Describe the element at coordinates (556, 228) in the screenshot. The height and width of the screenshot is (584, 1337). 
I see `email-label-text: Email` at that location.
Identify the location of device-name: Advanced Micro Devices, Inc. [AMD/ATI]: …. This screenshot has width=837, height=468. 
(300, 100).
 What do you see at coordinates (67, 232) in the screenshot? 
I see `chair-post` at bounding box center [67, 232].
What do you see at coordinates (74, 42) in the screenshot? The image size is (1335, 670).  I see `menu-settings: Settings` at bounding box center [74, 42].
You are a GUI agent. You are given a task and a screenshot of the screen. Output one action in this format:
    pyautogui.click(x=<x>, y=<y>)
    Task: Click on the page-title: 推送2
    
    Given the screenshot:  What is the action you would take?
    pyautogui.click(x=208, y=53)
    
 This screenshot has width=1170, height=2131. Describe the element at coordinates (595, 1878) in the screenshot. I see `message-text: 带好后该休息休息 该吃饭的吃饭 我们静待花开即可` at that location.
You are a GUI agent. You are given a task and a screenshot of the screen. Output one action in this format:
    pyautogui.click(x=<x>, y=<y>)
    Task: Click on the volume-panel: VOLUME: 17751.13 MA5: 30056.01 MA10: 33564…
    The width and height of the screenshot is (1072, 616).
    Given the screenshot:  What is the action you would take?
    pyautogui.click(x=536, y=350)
..............................
Turn every line of the entries above into a Markdown table with the columns n and Line, numbering each row and leaving out the blank lines.

### Exercise answer
| n | Line |
|---|---|
| 1 | Describe the element at coordinates (556, 228) in the screenshot. The height and width of the screenshot is (584, 1337).  |
| 2 | I see `email-label-text: Email` at that location. |
| 3 | Identify the location of device-name: Advanced Micro Devices, Inc. [AMD/ATI]: …. This screenshot has width=837, height=468.  |
| 4 | (300, 100). |
| 5 |  What do you see at coordinates (67, 232) in the screenshot?  |
| 6 | I see `chair-post` at bounding box center [67, 232]. |
| 7 | What do you see at coordinates (74, 42) in the screenshot? The image size is (1335, 670).  I see `menu-settings: Settings` at bounding box center [74, 42]. |
| 8 | You are a GUI agent. You are given a task and a screenshot of the screen. Output one action in this format: |
| 9 |     pyautogui.click(x=<x>, y=<y>) |
| 10 |     Task: Click on the page-title: 推送2 |
| 11 |     Given the screenshot:  What is the action you would take? |
| 12 |     pyautogui.click(x=208, y=53) |
| 13 |  This screenshot has width=1170, height=2131. Describe the element at coordinates (595, 1878) in the screenshot. I see `message-text: 带好后该休息休息 该吃饭的吃饭 我们静待花开即可` at that location. |
| 14 | You are a GUI agent. You are given a task and a screenshot of the screen. Output one action in this format: |
| 15 |     pyautogui.click(x=<x>, y=<y>) |
| 16 |     Task: Click on the volume-panel: VOLUME: 17751.13 MA5: 30056.01 MA10: 33564… |
| 17 |     The width and height of the screenshot is (1072, 616). |
| 18 |     Given the screenshot:  What is the action you would take? |
| 19 |     pyautogui.click(x=536, y=350) |